#### [Aim]
Copy out the rows below, starting at the line with "Image resolution: width=218" and ending at the line with "[x=193, y=15]", both included, with no changes.

[START Data lines]

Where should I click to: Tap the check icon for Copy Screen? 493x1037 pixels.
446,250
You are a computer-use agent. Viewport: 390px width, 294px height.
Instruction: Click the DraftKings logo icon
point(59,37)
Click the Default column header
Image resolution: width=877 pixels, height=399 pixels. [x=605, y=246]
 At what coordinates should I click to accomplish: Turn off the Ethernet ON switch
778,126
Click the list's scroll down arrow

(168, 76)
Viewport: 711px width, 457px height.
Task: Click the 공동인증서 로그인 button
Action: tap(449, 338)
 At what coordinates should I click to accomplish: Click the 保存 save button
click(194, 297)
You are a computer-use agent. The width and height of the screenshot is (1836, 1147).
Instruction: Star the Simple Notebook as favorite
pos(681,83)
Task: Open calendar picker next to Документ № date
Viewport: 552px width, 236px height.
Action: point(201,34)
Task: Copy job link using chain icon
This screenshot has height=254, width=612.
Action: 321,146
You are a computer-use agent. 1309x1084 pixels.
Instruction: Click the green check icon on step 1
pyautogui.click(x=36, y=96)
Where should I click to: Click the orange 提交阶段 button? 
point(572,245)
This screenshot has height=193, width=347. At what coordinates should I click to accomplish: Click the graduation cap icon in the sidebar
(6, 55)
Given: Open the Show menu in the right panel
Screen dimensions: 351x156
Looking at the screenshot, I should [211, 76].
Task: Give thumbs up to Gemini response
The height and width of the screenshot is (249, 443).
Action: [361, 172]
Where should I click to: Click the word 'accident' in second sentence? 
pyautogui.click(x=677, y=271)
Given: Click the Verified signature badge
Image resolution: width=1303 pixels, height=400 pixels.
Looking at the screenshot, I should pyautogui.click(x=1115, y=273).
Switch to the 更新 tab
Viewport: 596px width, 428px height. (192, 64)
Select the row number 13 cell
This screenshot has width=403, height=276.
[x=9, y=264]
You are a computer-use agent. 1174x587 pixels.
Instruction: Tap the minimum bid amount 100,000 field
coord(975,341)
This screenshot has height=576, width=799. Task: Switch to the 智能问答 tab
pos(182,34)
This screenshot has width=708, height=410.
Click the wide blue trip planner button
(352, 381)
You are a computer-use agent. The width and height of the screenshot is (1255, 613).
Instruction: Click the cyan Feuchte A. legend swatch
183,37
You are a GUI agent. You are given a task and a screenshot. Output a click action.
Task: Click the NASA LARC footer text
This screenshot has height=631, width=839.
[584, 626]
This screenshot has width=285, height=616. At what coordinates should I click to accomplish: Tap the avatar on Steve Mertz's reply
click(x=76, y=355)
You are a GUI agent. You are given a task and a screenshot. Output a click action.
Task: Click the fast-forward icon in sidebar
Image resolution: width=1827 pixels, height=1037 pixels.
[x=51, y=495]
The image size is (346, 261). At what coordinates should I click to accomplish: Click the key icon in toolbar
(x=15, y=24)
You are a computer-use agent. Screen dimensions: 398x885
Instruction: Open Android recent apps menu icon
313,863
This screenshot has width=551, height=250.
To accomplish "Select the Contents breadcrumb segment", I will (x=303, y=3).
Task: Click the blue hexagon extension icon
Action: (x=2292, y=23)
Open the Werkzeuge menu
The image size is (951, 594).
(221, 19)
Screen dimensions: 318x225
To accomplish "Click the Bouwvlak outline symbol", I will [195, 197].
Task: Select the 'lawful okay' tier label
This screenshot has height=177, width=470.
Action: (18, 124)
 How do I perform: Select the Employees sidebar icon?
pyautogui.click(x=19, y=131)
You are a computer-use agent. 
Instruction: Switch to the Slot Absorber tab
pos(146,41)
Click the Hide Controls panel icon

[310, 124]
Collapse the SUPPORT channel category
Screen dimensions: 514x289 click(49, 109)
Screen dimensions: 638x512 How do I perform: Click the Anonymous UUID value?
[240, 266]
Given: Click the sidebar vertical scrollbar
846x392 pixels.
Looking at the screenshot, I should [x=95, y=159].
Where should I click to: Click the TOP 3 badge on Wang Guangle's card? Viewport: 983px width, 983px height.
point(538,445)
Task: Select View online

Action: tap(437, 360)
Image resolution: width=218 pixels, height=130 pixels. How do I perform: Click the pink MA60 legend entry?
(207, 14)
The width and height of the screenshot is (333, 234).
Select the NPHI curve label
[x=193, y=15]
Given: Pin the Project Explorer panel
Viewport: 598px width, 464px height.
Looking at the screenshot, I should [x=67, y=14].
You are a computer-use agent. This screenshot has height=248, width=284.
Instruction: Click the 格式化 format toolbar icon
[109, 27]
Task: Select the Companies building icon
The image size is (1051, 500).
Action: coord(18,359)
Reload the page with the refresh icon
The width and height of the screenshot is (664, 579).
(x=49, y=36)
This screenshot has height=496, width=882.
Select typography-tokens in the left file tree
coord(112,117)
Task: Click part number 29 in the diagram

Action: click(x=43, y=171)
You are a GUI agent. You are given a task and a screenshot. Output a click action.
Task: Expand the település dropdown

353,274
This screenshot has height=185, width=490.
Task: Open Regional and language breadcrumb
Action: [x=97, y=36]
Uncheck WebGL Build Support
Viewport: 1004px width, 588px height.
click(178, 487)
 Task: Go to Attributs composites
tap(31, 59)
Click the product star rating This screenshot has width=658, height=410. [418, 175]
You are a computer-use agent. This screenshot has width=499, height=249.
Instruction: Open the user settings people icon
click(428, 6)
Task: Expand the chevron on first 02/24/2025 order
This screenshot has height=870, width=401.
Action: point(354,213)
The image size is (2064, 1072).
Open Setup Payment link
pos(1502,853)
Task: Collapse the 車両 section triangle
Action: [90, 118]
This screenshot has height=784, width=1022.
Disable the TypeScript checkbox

[END Data lines]

#### [Task solution]
Image resolution: width=218 pixels, height=130 pixels. How do I perform: Click the pink MA60 legend entry?
(207, 14)
The width and height of the screenshot is (333, 234).
Select the NPHI curve label
[x=193, y=15]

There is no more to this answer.